Stored records
Segment Open

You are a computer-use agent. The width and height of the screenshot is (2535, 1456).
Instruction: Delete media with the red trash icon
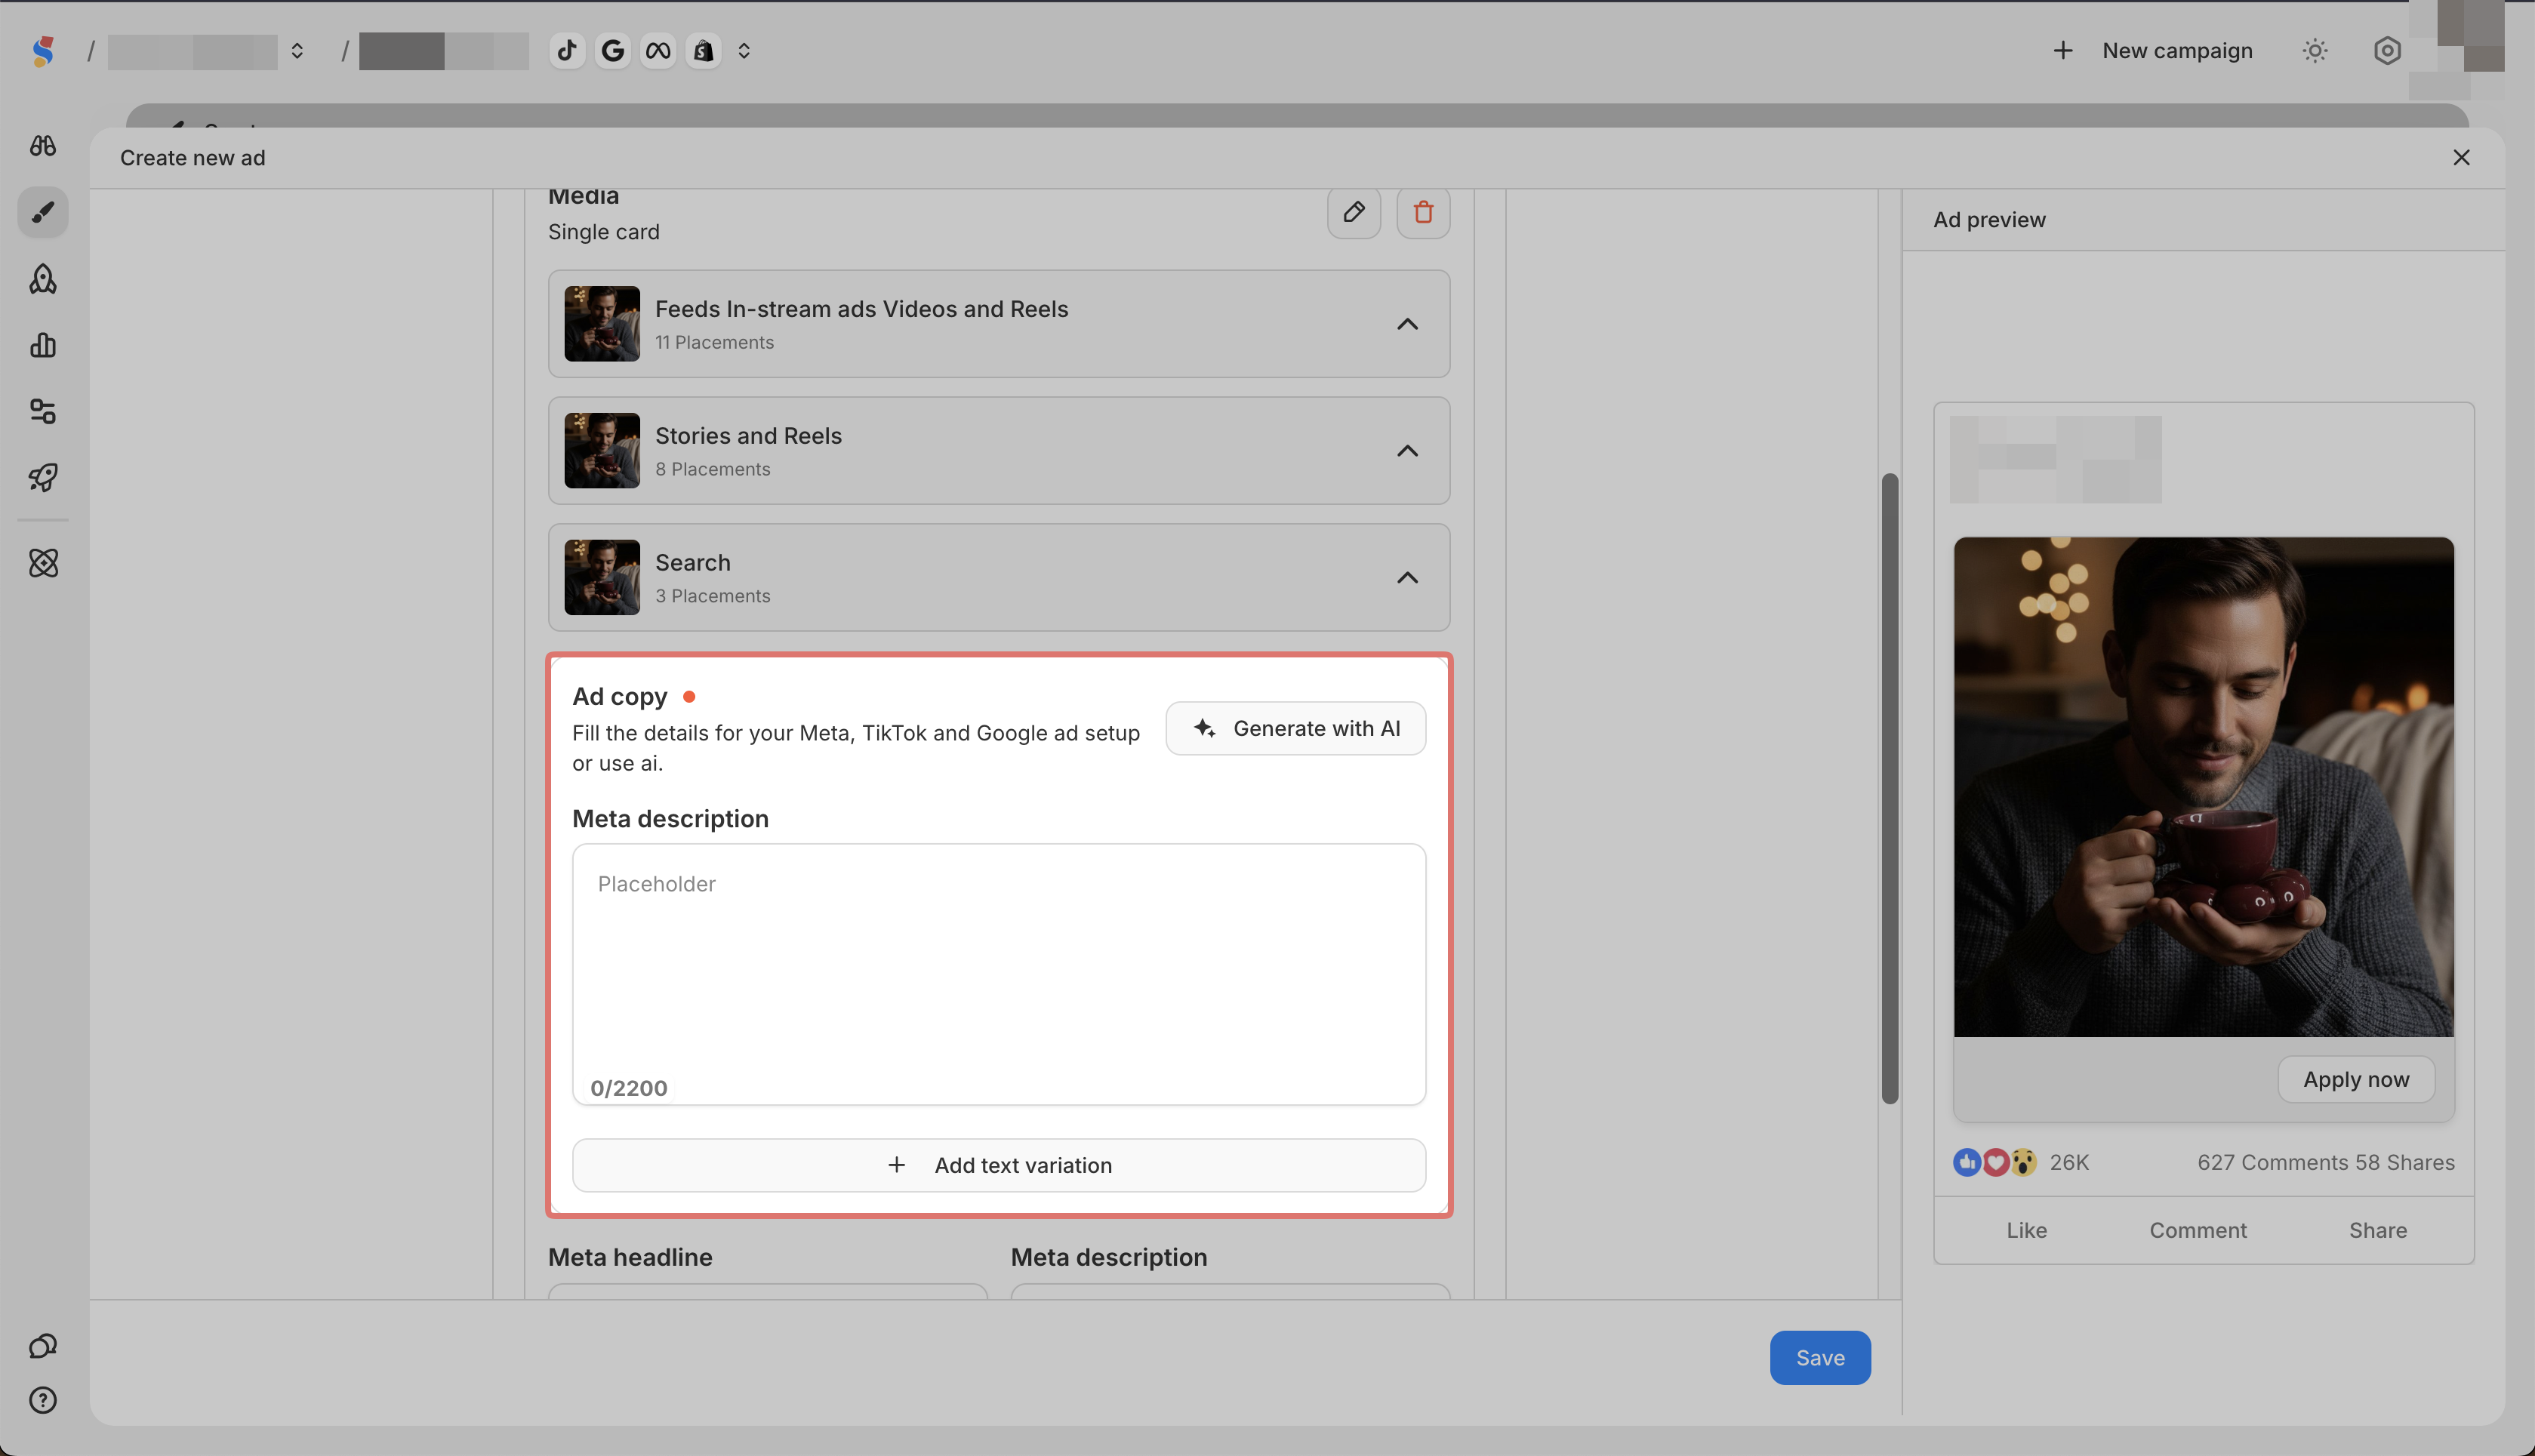pos(1422,212)
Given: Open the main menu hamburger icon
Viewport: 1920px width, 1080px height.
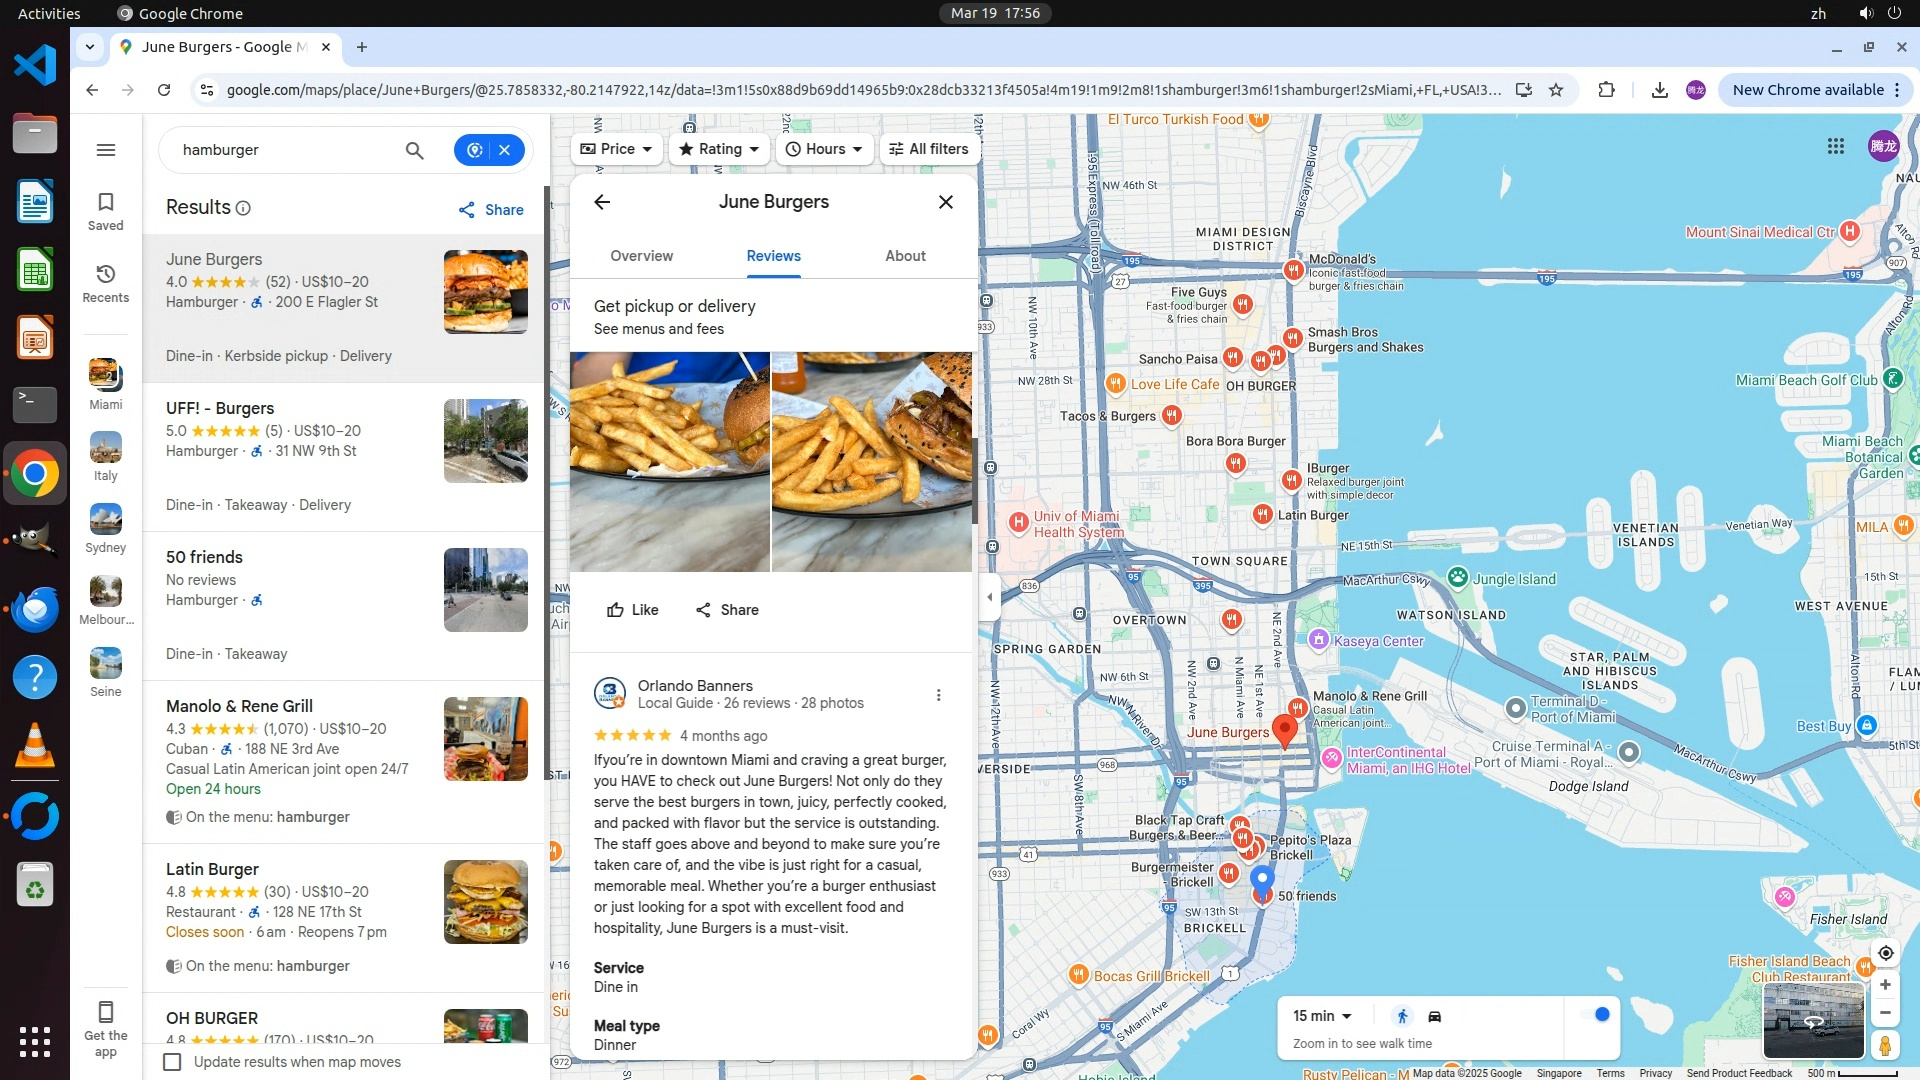Looking at the screenshot, I should 106,150.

Segment Closed

**Task description**
What comes back should match the records exactly, minus any pictures.

**Solution to the exercise**
You are a computer-use agent. The width and height of the screenshot is (2535, 1456).
Instruction: Delete media with the red trash icon
pos(1422,212)
Given: Open the main menu hamburger icon
Viewport: 1920px width, 1080px height.
Looking at the screenshot, I should 106,150.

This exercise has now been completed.